• **Task details**
Retype, word for word, every line from the one holding "Viewport: 802px width, 557px" through the one holding "470x169 pixels." in the entries below, both included, and only those lines.

Data extracted from a collection:
---*---

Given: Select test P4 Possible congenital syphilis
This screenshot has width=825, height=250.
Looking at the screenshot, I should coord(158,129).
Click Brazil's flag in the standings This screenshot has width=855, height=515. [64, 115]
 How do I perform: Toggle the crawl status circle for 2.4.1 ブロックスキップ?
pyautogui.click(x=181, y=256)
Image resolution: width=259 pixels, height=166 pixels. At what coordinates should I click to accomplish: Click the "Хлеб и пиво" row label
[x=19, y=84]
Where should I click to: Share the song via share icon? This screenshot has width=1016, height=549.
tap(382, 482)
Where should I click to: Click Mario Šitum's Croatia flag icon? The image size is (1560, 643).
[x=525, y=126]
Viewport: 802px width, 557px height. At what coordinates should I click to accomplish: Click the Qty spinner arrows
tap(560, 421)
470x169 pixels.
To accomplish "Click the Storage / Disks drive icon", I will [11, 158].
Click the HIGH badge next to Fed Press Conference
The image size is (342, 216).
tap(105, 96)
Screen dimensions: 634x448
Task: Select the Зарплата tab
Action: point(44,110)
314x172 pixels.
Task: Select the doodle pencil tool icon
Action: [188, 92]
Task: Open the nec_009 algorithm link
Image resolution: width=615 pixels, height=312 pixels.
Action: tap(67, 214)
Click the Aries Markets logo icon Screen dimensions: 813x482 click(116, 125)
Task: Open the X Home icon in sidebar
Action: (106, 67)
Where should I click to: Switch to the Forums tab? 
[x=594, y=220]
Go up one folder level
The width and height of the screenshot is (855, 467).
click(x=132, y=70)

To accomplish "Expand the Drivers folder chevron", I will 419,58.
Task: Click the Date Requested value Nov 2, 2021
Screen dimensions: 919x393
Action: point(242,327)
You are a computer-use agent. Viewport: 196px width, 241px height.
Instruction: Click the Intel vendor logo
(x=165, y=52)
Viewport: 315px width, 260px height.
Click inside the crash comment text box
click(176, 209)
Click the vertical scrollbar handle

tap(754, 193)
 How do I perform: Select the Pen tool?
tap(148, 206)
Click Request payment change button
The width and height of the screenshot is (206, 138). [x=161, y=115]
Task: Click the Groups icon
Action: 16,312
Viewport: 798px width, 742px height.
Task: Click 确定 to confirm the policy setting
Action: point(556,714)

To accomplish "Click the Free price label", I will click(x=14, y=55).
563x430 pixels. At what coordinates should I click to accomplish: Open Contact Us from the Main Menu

---*---

• **Exercise result**
Viewport: 802px width, 557px height. At what coordinates should I click to accomplish: Click the Qty spinner arrows
tap(560, 421)
470x169 pixels.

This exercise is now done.